Only the lines from the one containing "Image resolution: width=500" through the final line below belong in the output, copied exactly and without pictures.

(Saved entries)
------------------------------------------------
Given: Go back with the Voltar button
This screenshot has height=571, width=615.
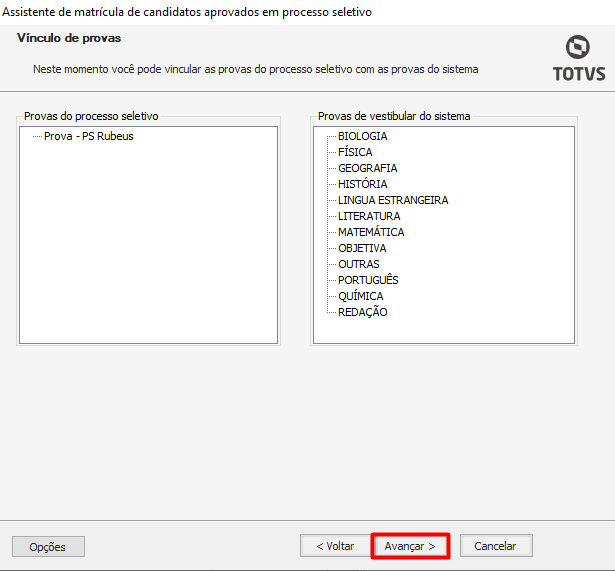Looking at the screenshot, I should click(x=335, y=546).
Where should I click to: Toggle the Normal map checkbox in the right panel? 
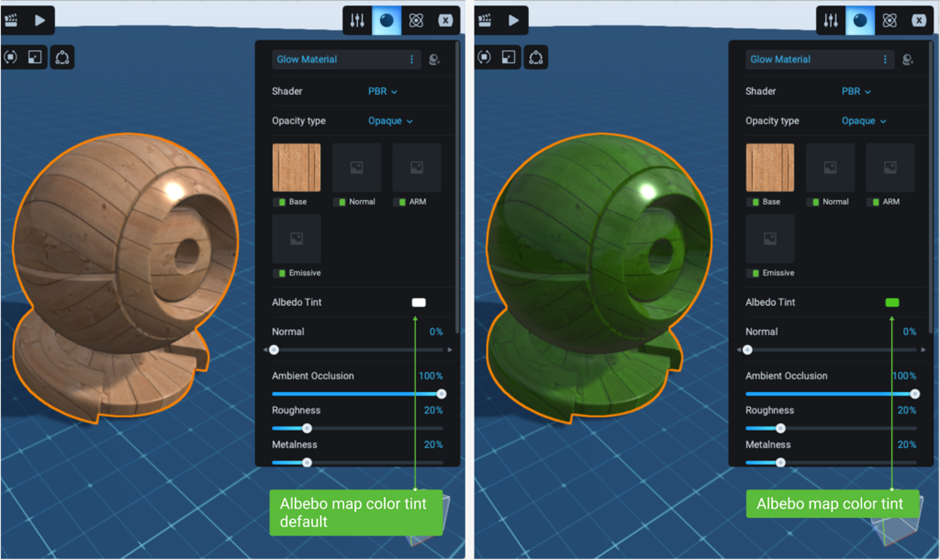point(815,202)
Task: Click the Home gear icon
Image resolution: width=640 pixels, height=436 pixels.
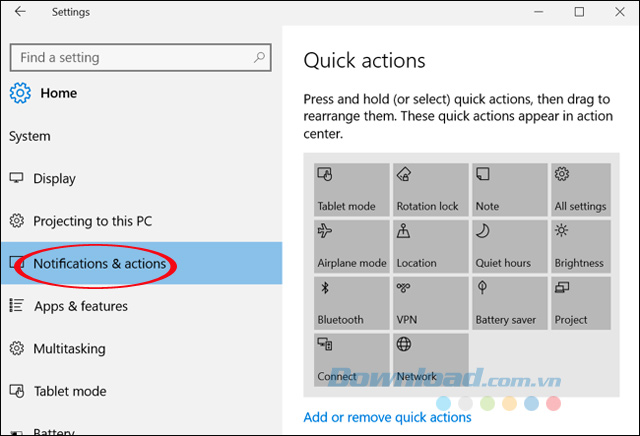Action: point(20,94)
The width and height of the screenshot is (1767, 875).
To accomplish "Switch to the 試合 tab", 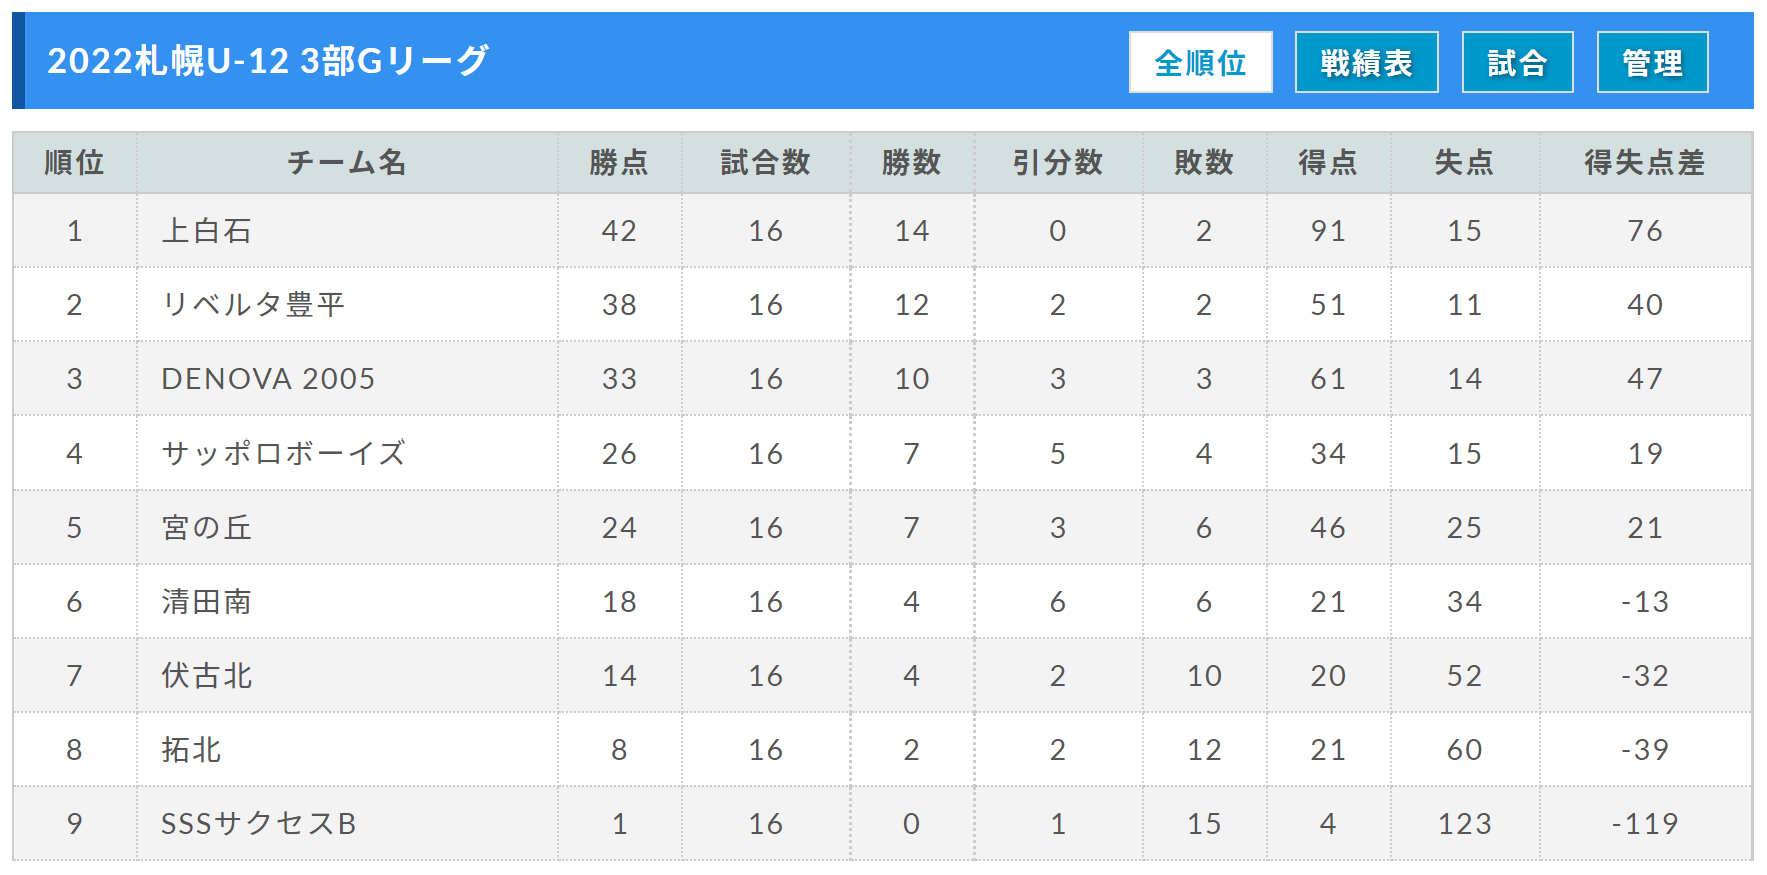I will 1517,62.
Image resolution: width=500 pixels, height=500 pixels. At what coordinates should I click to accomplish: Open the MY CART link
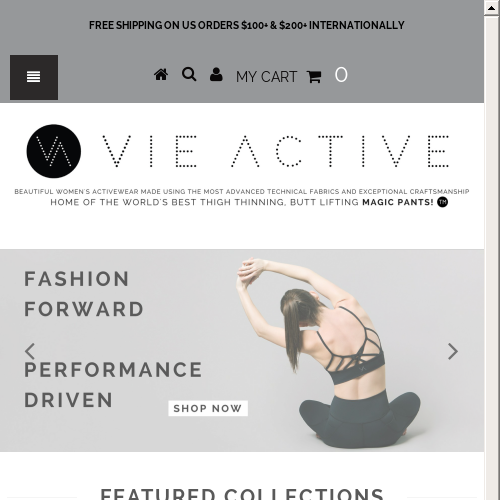pos(266,77)
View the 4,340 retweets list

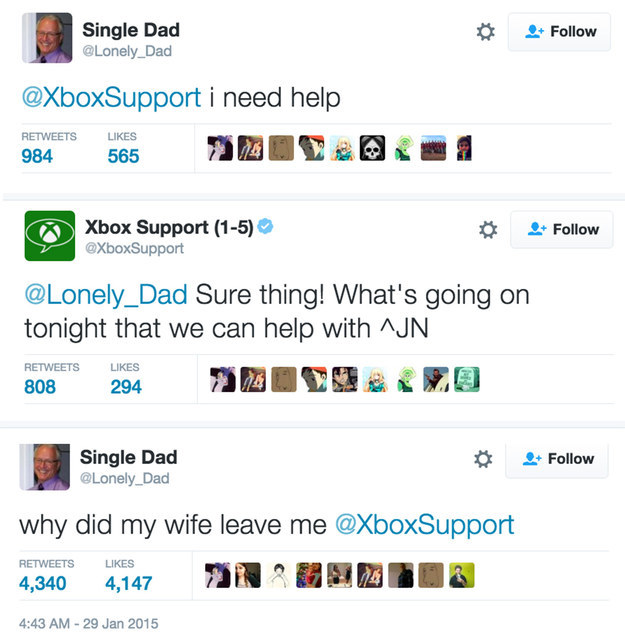[x=46, y=575]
------------------------------------------------
Expected answer:
Image resolution: width=500 pixels, height=500 pixels. At what coordinates should I click to accomplish: Open the MY CART link
pos(266,77)
View the 4,340 retweets list

[x=46, y=575]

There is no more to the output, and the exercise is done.